The Taste of Love

Sandy Jordan
Neosho Daily News

It’s seed catalog time. Brightly colored, cheerful and packed with memories. It begins the search. for the first crocus and daffodils, Small tiny yellow ones, their bright faces often framed by snow. Like a light, they promise warmth is coming, life will return. Time to start the seeds in their little cups.

About the time potatoes, onions, peas and lettuce are ready to plant, the second round of crocus comes. Bigger purple ones, lighter yellow ones and tiny grape hyacinths. Easter is coming, time to celebrate Christ’s resurrection. The wild plum will be blooming, their scent heavy on the breeze. Following closely will be the Red Buds.

Then will come the giant white ones, those that are stripped and Star Flowers. The peonies will be growing lush, the Iris beards waiting to unfurl. Time to think of tomato, peppers and corn. Wild strawberries, rhubarb, mushrooms and May apples and the testimonial trees...the Dogwoods with the crucifixion remembered in every bloom...comes next.

Sunshine, warmth and longer days. I can start attending evening services once again. The Begonias will be blooming on the porch beside prolific Pinks. This love of seasons began with a penny packet of seed. Mama always bought that little packet for me to learn the joy of watching things grow, anticipating the taste of love completed.

I remember the smell of corn beginning to tassel as I wandered through a jungle of green stalks, stalks way above my blond head. Mama always had a garden wherever we lived. She always canned, froze and created food to make the mouth water.

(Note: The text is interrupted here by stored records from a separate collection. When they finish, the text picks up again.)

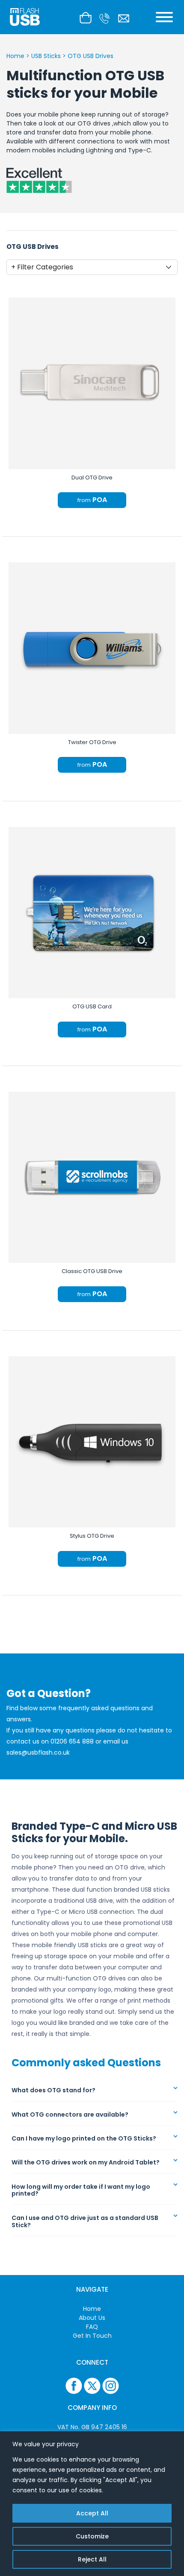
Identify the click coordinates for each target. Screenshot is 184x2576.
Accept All (92, 2513)
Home (15, 56)
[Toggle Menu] (164, 17)
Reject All (92, 2559)
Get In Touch (92, 2335)
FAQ (92, 2326)
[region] (92, 2503)
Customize (92, 2536)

Did I love better the warm, sweetness of freshly sliced watermelon or the tangy squirt of ripe tomatoes plucked from the vine? I raised my children with the cycle of the seasons, we had our gardens and the grandchildren helped grandma with eager anticipation. Gardens was the taste of love, even on the coldest, grayest days when life was suspended, the earth on vacation.

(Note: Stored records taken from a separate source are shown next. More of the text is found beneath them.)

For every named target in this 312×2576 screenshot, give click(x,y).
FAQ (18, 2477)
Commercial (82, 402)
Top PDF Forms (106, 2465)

. Wrapped inside these catalogs are a world of memories, faces gone. Daddy’s red peonies and spouses mushrooms. My birthday was the start of his quest for their hiding places. A taste I acquired. I did not acquire the taste for the hot peppers he and his mom grew. One year I planted yellow peppers. I did not know they were hot peppers. He came up from the garden with one in his hand inquiring if they were “hot”. I didn’t know. I told him him no, he popped it in his mouth, within seconds he began the race to find water!

I have containers of strawberry plants, two long planter boxes on stilts made by a neighbor, and a desire to plant a truck patch. I can’t, I have no help to tend it. My neighbor brush-hogs my yard. I remember the taste of love as I lay soggy pages aside. The taste of love on my memories tongue as warm as sun ripened wild strawberries.

-Sandy Jordan is a local writer and a founding member of The Crowder Quill literary magazine. She writes a weekly column, Bits and Pieces, for The Neosho Daily News.